Selon la même source, trois événements de haut niveau ont illustré cette ambition. Le premier s'est tenu le 8 juillet, lorsque la Première ministre, Judith Suminwa, a présidé un briefing du Conseil consacré aux violences sexuelles liées aux conflits. Cette réunion a mis en lumière le coût humain des économies de guerre, ainsi que la nécessité de renforcer la prévention, la protection des survivantes, la lutte contre l'impunité et les mécanismes de réparation.
Le 13 juillet, la ministre d'État, ministre des Affaires étrangères, Thérèse Kayikwamba Wagner, a présidé une réunion selon la formule « Arria », consacrée au lien entre les ressources naturelles, les conflits et la paix. Cette rencontre a ouvert une réflexion sur les lacunes du cadre normatif international face aux économies de guerre et sur les perspectives d'un cadre plus cohérent en matière de gouvernance des ressources naturelles. Enfin, le 22 juillet, un débat public de haut niveau sur le thème « La gouvernance des ressources naturelles, fondement de la paix, de la sécurité et de la prospérité », initialement prévu sous la présidence du président de la République, Félix Tshisekedi, a finalement été dirigé par la ministre d'État, Thérèse Kayikwamba Wagner, le chef de l'État n'ayant plus effectué le déplacement. Organisé en présence du secrétaire général de l'ONU, ce débat visait à promouvoir une approche intégrée faisant des ressources naturelles un levier de prévention des conflits, de coopération internationale, de développement durable et de prospérité partagée.

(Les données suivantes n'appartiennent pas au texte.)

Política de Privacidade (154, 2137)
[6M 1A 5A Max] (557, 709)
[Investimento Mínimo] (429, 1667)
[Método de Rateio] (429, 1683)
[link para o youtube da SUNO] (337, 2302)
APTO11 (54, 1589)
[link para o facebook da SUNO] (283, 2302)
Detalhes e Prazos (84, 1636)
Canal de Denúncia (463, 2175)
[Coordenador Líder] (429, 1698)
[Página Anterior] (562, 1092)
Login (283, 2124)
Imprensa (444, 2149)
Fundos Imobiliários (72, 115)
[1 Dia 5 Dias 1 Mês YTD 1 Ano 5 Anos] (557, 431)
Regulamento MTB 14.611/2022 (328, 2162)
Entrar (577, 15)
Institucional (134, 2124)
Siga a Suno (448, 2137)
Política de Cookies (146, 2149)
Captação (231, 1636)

À travers cette présidence, la République démocratique du Congo s'était donné pour mission, selon la même source, de mettre son expérience au service de la communauté internationale. Selon le ministère dirigé par Thérèse Kayikwamba Wagner, elle exerce cette responsabilité dans un esprit d'ouverture, de dialogue et de coopération, avec la volonté de contribuer à l'élaboration de réponses internationales plus intégrées, plus préventives et plus durables aux défis contemporains de la paix et de la sécurité.
« Convaincue que les États directement confrontés aux conflits ont également un rôle à jouer dans l'élaboration des solutions collectives, la RDC entend apporter sa contribution aux réflexions internationales sur la prévention des conflits et la consolidation d'une paix durable » souligne le ministère des Affaires étrangères.

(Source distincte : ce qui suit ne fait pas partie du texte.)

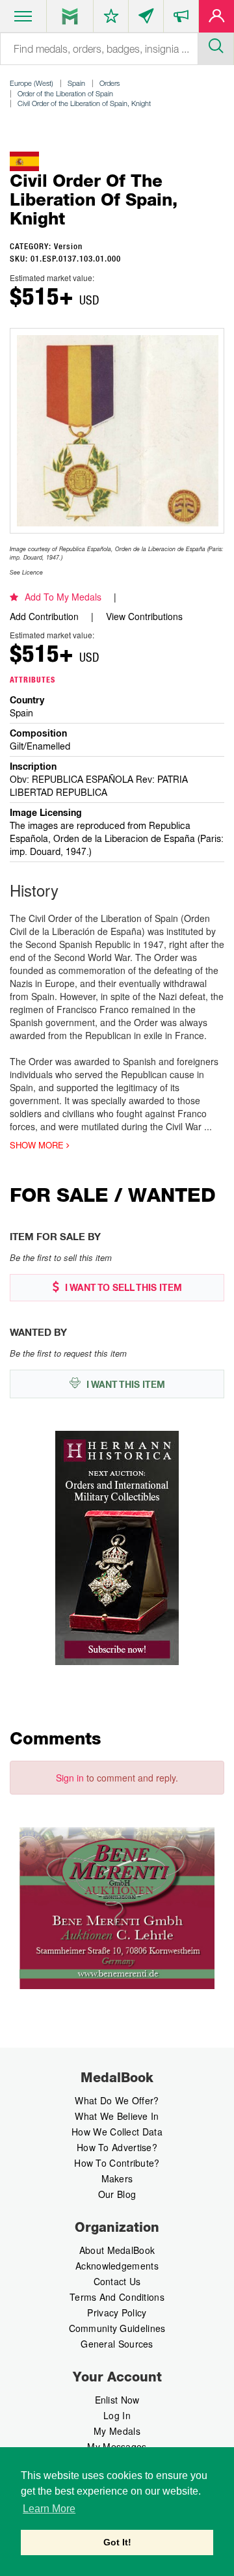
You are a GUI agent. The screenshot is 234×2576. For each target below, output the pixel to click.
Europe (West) (31, 83)
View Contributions (144, 616)
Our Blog (117, 2194)
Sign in (70, 1777)
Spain (76, 83)
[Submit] (215, 44)
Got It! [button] (117, 2542)
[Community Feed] (146, 19)
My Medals (117, 2430)
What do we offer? (117, 2100)
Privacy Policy (116, 2312)
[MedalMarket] (181, 19)
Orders (109, 83)
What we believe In (117, 2115)
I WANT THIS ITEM (124, 1384)
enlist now (117, 2399)
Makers (117, 2178)
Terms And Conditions (117, 2296)
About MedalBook (117, 2250)
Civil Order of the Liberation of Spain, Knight (84, 103)
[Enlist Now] (216, 19)
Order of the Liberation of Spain (65, 93)
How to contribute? (116, 2162)
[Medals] (70, 16)
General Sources (117, 2343)
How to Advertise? (117, 2147)
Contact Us (117, 2281)
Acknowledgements (117, 2265)
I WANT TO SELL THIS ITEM (122, 1288)
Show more (38, 1145)
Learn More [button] (49, 2508)
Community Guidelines (117, 2328)
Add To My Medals (63, 596)
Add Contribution (44, 616)
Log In (117, 2415)
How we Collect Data (117, 2131)
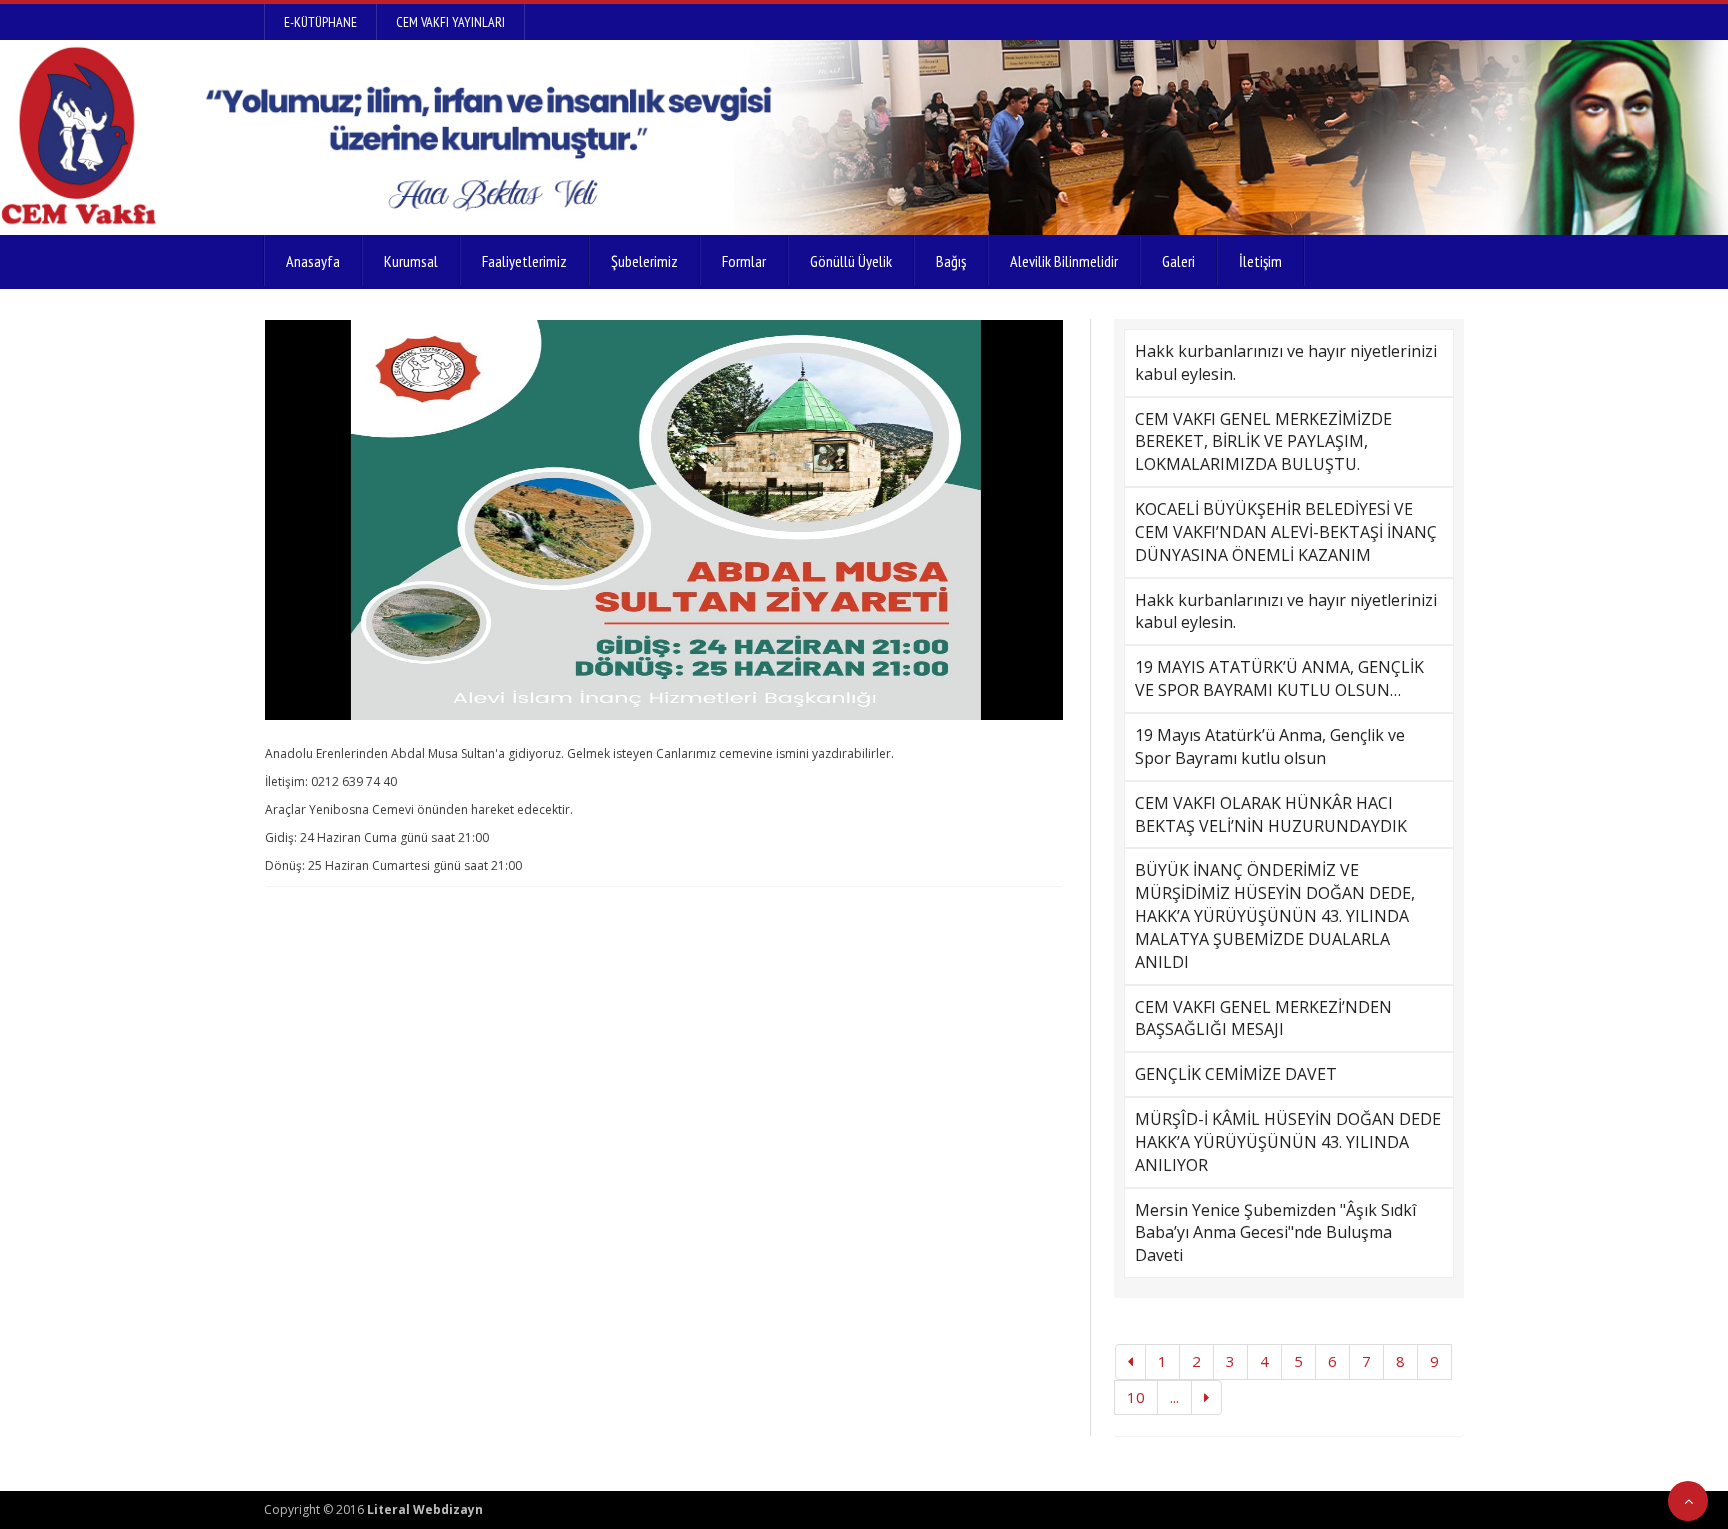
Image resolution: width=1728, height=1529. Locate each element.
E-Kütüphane (320, 22)
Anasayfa (313, 261)
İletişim (1260, 261)
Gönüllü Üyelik (851, 261)
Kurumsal (411, 261)
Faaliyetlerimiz (524, 261)
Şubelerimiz (644, 261)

Depuis janvier 2026, les drapeaux de cinq nouveaux membres non permanents du Conseil de sécurité des Nations unies pour le mandat 2026-2027 flottent au siège de l'ONU à New York. Il s'agit de Bahreïn, de la Colombie, de la République démocratique du Congo, de la Lettonie et du Libéria.
Cette cérémonie protocolaire, organisée le jeudi 2 janvier 2026 à l'occasion de leur entrée en fonction, marquait le début de leur mandat de deux ans au sein de l'organe chargé notamment de décider des opérations de maintien de la paix, des régimes de sanctions ainsi que de l'orientation politique et sécuritaire des réponses aux crises internationales.
Les membres non permanents du Conseil de sécurité ne disposent pas du droit de veto, réservé aux cinq membres permanents, mais participent pleinement aux votes et aux négociations, avec une réelle capacité d'influence sur l'ordre du jour et le contenu des textes.
Dans ce cadre, la République démocratique du Congo et le Libéria ont intégré le groupe des A3, qui désigne les trois États africains siégeant simultanément au Conseil de sécurité en tant que membres non permanents. Cette appartenance implique une coordination avec les autres membres africains élus ainsi qu'un rôle de relais des positions de l'Union africaine sur les dossiers concernant le continent.